Amazingly, there are 10 times more bacterial cells in the body than other cells. But approximately half of those bacteria are almost impossible to replicate for scientific research. This has restricted our ability to understand their role in human biology and disease. This led to the term “microbial dark matter.” For a long time, biologists have thought that these “uncultivable bacteria” may be involved in the development of some serious and chronic diseases.
One particular bacteria group, Candidate Phylum TM7, has been an especially difficult challenge for researchers. Because it is so prevalent in people with periodontitis, an infection of the gums, TM7 has been implicated in causing inflammatory mucosal diseases. Decades of research into this connection proved fruitless. But now, in a major breakthrough, scientists at the UCLA School of Dentistry, the J. Craig Venter Institute and the University of Washington School of Dentistry believe they have cracked the problem.
Their work has revealed new information about the biological, ecological and medical importance of TM7 and its resistance to scientific study as well as its role in the progression of periodontitis and other diseases. The findings could lead to better understanding of other elusive bacteria.
The research results are published online in the December issue of the Proceedings of the National Academy of Sciences.

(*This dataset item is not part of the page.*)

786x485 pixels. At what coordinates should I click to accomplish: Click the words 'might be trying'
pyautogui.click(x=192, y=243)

“I consider this the most exciting discovery in my 30-year career,” said Dr Wenyuan Shi, a UCLA professor of oral biology. “This study provides the roadmap for us to make every uncultivable bacterium cultivable.”
The researchers cultivated a specific type of TM7 called TM7x, a version of TM7 found in people’s mouths, and found the first known proof of a signalling interaction between the bacterium and an infectious agent called Actinomyces odontolyticus, or XH001, which causes mucosal inflammation.

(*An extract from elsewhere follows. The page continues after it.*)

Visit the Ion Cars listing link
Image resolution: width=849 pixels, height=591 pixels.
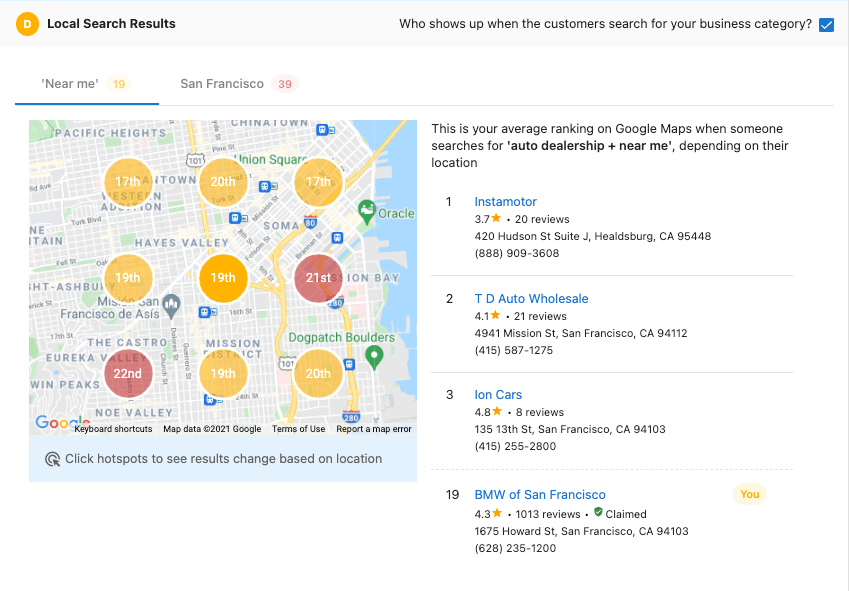tap(498, 395)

“Once the team grew and sequenced TM7x, we could finally piece together how it makes a living in the human body,” said Dr. Jeff McLean, acting associate professor at the University of Washington School of Dentistry. “This may be the first example of a parasitic long-term attachment between two different bacteria — where one species lives on the surface of another species gaining essential nutrients and then decides to thank its host by attacking it.”
To prove that TM7x needs XH001 to grow and survive, the team attempted to mix isolated TM7x cells with other strains of bacteria. Only XH001 was able to establish a physical association with TM7x, which led researchers to believe that TM7x and XH001 might have evolved together during their establishment in the mouth.
The co-cultures collected in this study allowed researchers to examine, for the first time ever, the role which TM7x plays in chronic inflammation of the digestive tract, vaginal diseases and periodontitis.
“Uncultivable bacteria presents a fascinating ‘final frontier’ for dental microbiologists and are a high priority for the NIDCR research portfolio,” said Dr. R. Dwayne Lunsford, director of the National Institute of Dental and Craniofacial Research’s microbiology program. “This study provides a near-perfect case of how co-cultivation strategies and a thorough appreciation for interspecies signaling can facilitate the recovery of these elusive organisms. Although culture-independent studies can give us a snapshot of microbial diversity at a particular site, in order to truly understand physiology and virulence of an isolate, we must ultimately be able to grow and manipulate these bacteria in the lab.”
Scientists already knew that XH001 induces inflammation. But by infecting bone marrow cells with XH001 alone and then with the TM7x/XH001 co-culture, the researchers also found that inflammation was greatly reduced when TM7x was physically attached to XH001. This is the only known study that has provided evidence of this relationship between TM7 and XH001.
The researchers plan to further study the unique relationship between TM7X and XH001 and how they jointly cause mucosal disease. Their findings could have implications for potential treatment and therapeutics.